Cassia swallowed. “My late husband’s family, actually. His name was Aretas, but he left here some years ago. His mother’s name was Gamilath.”
The girl snorted. “Gamilath and Aretas. Like every other child born in this city.” She pushed past them, but Cassia stayed her with a hand on the girl’s arm.
“Please, we must find them. His mother liked to grow things. She had beautiful gardens, he once told me.”
The girl’s mocking smile chilled Cassia. “Have you been into the city?”
Cassia pointed to the end of the Siq. “We’ve just arrived from Damascus.”
The girl inclined her head over her shoulder, toward the open end of the canyon. “We may live in the rock, but we have more gardens than sand.” She shifted her bags again and walked on, shaking her head.
Cassia squeezed Alex’s hand and approached another woman, this one older and perhaps closer to Aretas’s mother’s age. She repeated her question, watching the woman’s eyes form narrow slits as she looked Cassia up and down.
“People in this city have enough to take care of their own. They don’t need outsiders coming to live off them.”
Cassia straightened and pulled her shoulders back. “We are family.”
The woman shrugged. “I can’t help you.” She turned her back and called out to someone across the agora.
“Mama, Petra people aren’t nice.” Alex’s words were too loud.
“There are kind people everywhere, Alex. We must only find them.”
“Where do we find them?”
Cassia looked at the emptying market.
Where indeed?
She approached a merchant who was packing up his perfumes and unguents into satchels and loading them onto a tired-looking mule. He shook his head. “You will have trouble, I’m afraid, if that’s all you know. The names of Nabataean royalty are overused in every family.” He grinned and scratched his head. “They believe a royal name will bring wealth, I suppose.”
Cassia thanked him and turned from his table.
“You’d best get shelter for the night,” he called after them. “While it’s still safe.”
With what money? I must find family.
She pulled Alex from merchant to merchant, stopped townspeople, repeated her request so many times she lost count, always with
the same answer or no answer at all. Alex’s hand grew heavy in hers, and it became an effort to pull him forward.
And then night fell.
It came suddenly, when the sun dropped behind the mountains, taking Cassia by surprise, for the market was not yet empty. But when she searched for another merchant or stranger to question, she realized the market was a caravan camp, and the crowd that remained were all traders, bedding down for the night under stick-propped woolen blankets or black goat-hair tents, against their camels for warmth and protection. They slept in small rings of fellow travelers, with one sitting watch to protect their merchandise.
She turned a circle in the center of the canyon, now more like a nomadic settlement than an agora, and felt the isolation bear down upon them.
They had no blanket, no stick, no camel. No one to watch over them.
No one who cared.
Cassia’s stomach clenched with loneliness and fear. Her eyes connected with a dark-skinned trader who lay stretched on a colorful blanket, propped on one elbow, beside his camel. He gave her a half smile, and she looked away, uncertain of his intent.
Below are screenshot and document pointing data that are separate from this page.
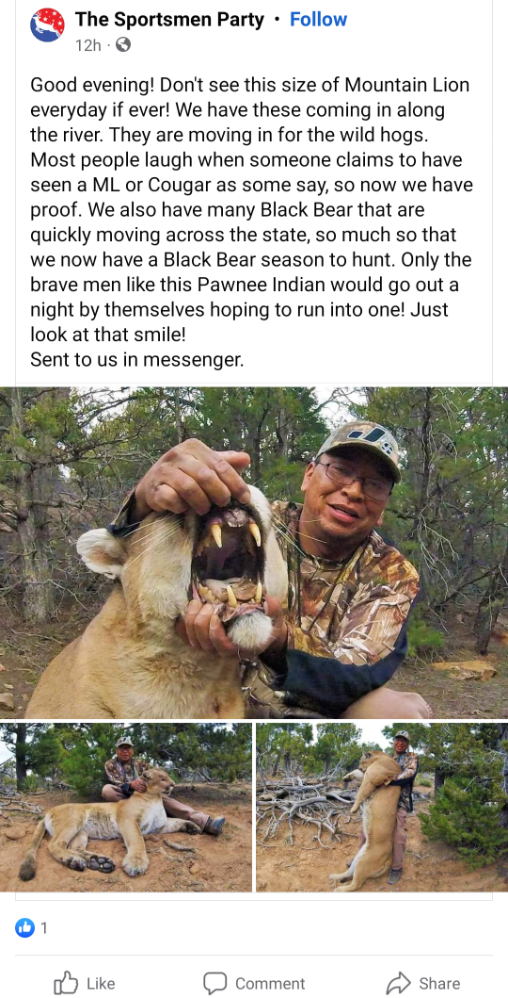This screenshot has width=508, height=998.
Task: Click the "Good evening!" opening sentence
Action: pos(89,83)
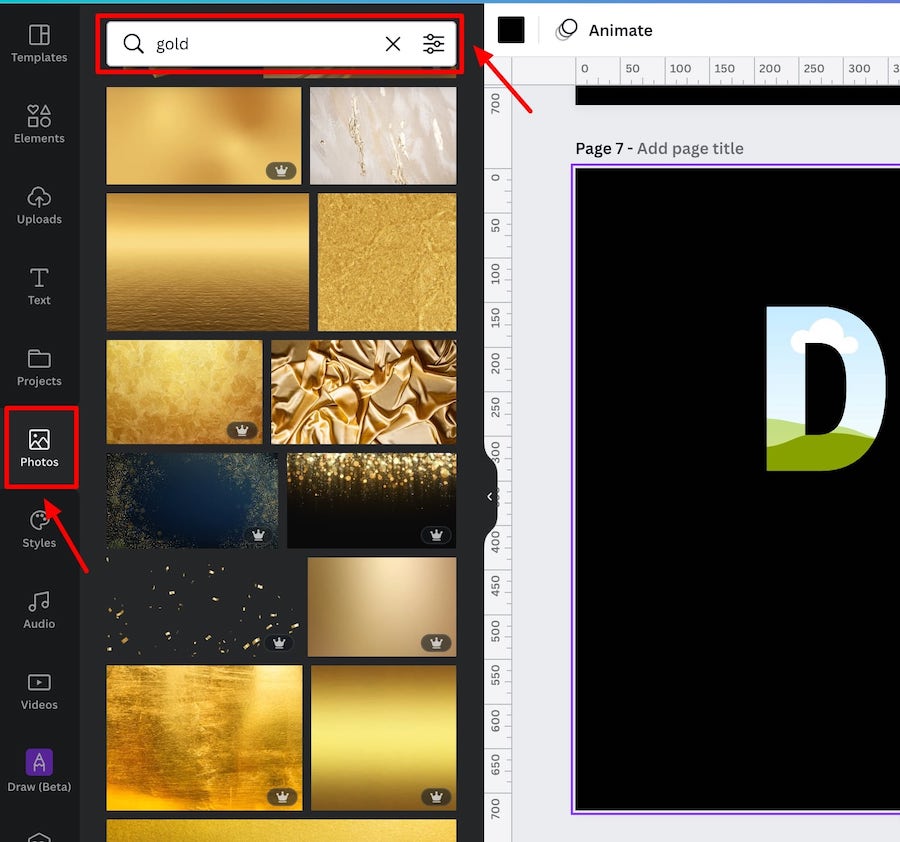Open the black background color swatch
900x842 pixels.
tap(511, 30)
“Come, Alex.” She led him toward the end of the market. Her sense of danger sparked, and she knew they were followed.
“Where will we go now, Mama?”
“Keep walking, Alex. Keep walking.”
She knew no better than Alexander where they would go. The open area that had welcomed them from the narrow gorge led only in one direction, but ahead she could see a dark cliff outlined against the night sky. The valley must turn to the left, and the city lay beyond. They walked on, until the cliff face on their left curved and they
turned. It was too dark to see much, though the ground rose slightly beneath their feet. Cassia sensed water on either side of a rise. Ahead, flickers of light here and there indicated homes, perhaps. But how could there be many houses in this narrow valley between high cliffs?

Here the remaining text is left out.